Most of us don’t magically transform overnight, and neither did Tom. He was quite shocked and confronted by his EQ Profile report. And initially, he pushed back mightily on his results. He didn’t see himself as emotionally thin at all. He saw himself as generally happy and optimistic, with some good relationships.
However, the EQ Profile provided him with a snapshot of what goes on inside of him when he is stressed (which was a lot of the time in his role as CEO of a struggling company). And once he accepted the truth of it, he was able to understand why people reacted to him the way they did. And why small issues quickly became big ones.
The EQ Profile provided Tom with an awareness about himself that was new and impacted his entire life. Like all of us, he took his internal experience with him everywhere he went. And understanding that experience – his gut reactions, his tendencies, the emotions he did and didn’t access, his focus, his beliefs about himself and others – empowered him with the information he needed to know about himself to begin to make more relational choices.

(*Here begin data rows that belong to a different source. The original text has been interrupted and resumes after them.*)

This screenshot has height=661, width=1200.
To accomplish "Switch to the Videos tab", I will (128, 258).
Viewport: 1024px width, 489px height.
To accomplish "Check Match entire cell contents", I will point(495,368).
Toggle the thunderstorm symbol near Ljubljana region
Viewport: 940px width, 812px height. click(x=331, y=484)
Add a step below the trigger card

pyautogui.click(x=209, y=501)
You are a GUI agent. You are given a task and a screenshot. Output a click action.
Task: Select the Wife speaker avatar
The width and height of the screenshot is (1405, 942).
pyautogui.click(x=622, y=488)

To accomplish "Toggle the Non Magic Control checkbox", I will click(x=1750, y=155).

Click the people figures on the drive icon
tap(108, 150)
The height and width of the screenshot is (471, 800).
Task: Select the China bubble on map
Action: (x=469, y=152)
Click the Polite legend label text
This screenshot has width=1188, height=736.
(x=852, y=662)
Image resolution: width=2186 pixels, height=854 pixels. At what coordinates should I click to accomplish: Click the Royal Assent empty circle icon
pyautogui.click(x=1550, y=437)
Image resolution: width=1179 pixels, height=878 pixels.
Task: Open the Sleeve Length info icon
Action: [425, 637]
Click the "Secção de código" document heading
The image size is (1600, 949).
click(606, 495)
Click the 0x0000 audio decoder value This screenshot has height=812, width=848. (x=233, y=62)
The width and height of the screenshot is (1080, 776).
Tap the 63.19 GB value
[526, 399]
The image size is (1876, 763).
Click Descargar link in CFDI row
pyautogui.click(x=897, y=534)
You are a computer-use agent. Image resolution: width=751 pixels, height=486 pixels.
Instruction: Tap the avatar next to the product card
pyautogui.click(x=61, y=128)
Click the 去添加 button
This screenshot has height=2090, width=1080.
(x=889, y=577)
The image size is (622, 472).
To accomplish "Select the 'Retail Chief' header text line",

Sure, Tom and I regularly revisited his EQ Profile results in our coaching sessions over the next two years. And we did so because his internal experience (as illustrated by his EQ Profile results) continued to show up in the issues and challenges he brought to our work together.
By reflecting on and understanding his own internal experience, doing more to fill his own joy bucket and looking for his own contribution to any given interpersonal conflict, Tom began to develop compensating strategies that allowed him to become more relational and more connective.